5 - 5 - (Ein Durchgang wird jeweils 18 Monate dauern. Über einen Zeitraum von fünf Jahren wollen wir jeweils zwei Durchgänge starten. Wenn der Landtag diese Gesetzesänderung billigt, kann die Maßnahme 2013 beginnen.) Für die Schülerinnen und Schüler mit sonderpädagogischem Unterstützungsbedarf in den Förderschwerpunkten geistige Entwicklung, körperliche und motorische Entwicklung, Hören und Kommunikation und Sehen wird es künftig weiterhin eine individuelle Feststellung eines entsprechenden sonderpädagogischen Unterstützungsbedarfes geben, mit der unmittelbar eine zusätzliche Personalausstattung (Lehrerstellenanteile) verbunden ist.

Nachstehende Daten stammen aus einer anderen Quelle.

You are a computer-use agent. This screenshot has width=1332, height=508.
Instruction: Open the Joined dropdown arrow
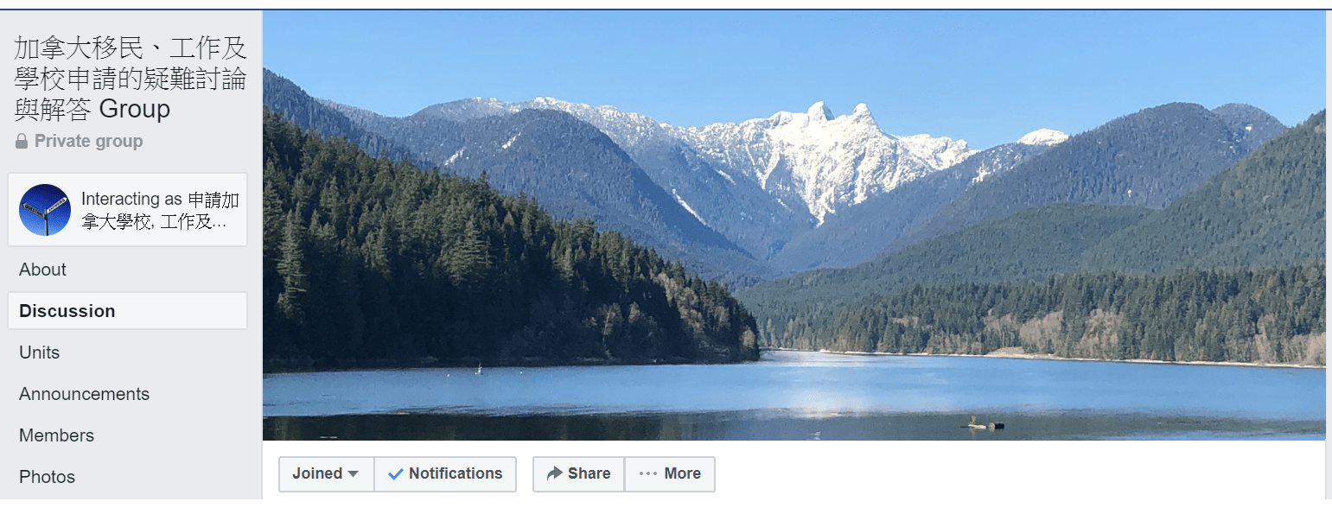[353, 474]
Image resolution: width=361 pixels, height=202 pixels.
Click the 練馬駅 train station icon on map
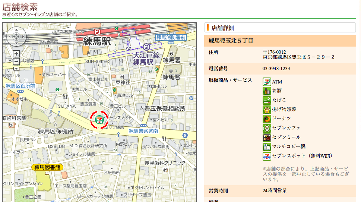click(x=97, y=32)
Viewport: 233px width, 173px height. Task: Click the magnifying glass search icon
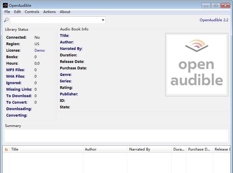(6, 20)
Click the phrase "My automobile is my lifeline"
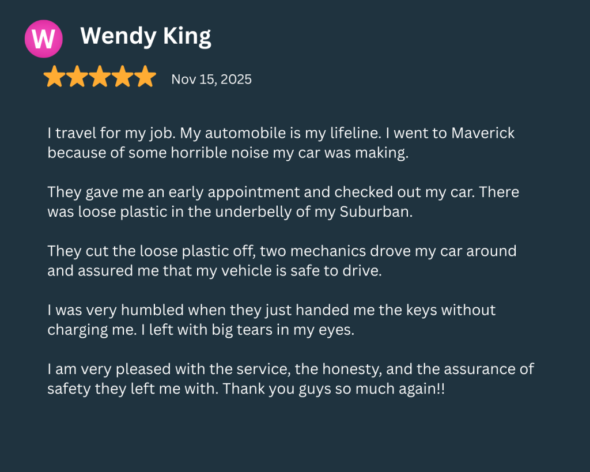 pos(270,134)
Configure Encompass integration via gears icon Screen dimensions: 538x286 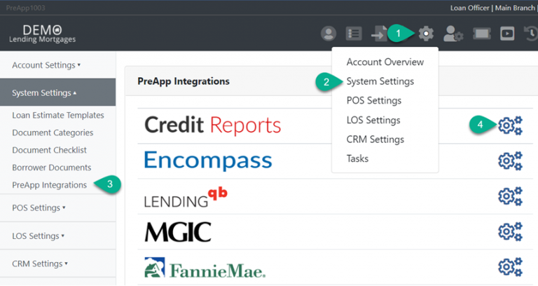coord(509,161)

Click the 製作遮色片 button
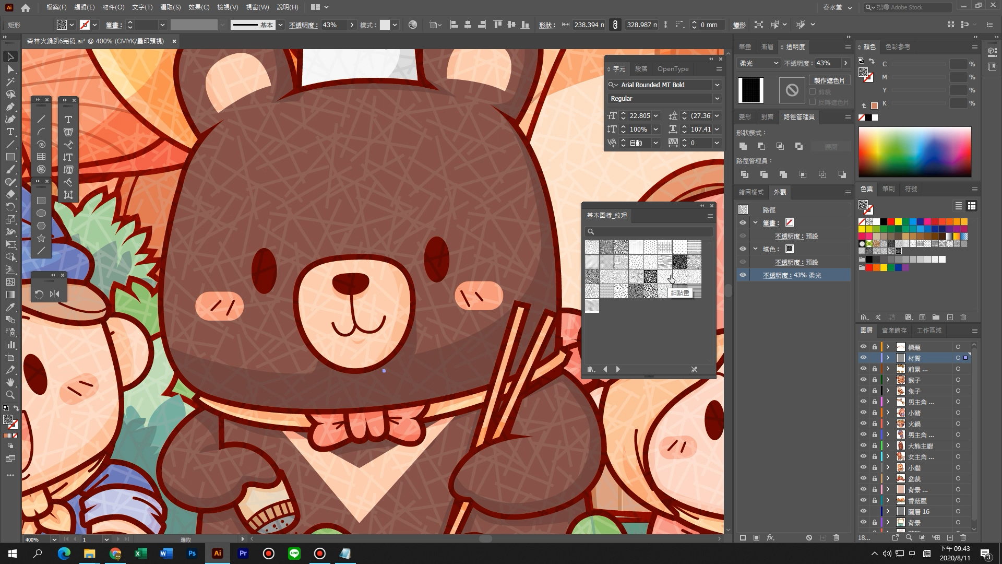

Für die große Gruppe der Schülerinnen und Schüler in den Förderschwerpunkten Lernen, emotionale und soziale Entwicklung sowie Sprache (ca. 70 Prozent) soll es ein regionales Stellenbudget geben. Anrede, wir haben noch einen langen Weg vor uns. Ich bin optimistisch, dass wir das Menschenrecht auf gesellschaftliche Teilhabe gemeinsam umsetzen werden. Ich halte viel vom Prinzip Praxis stärkt und ermutigt Praxis. Und wer einmal Inklusion erfahren und gelebt hat, der ist überzeugt, dass von einem inklusiven Schulalltag alle Kinder und Jugendlichen profitieren. Allerdings muss uns allen klar sein: Die Umsetzung der UN-Behindertenkonvention ist eine Generationenaufgabe. Wir in NRW gehen sie zielgerichtet, planvoll und in Schritten an.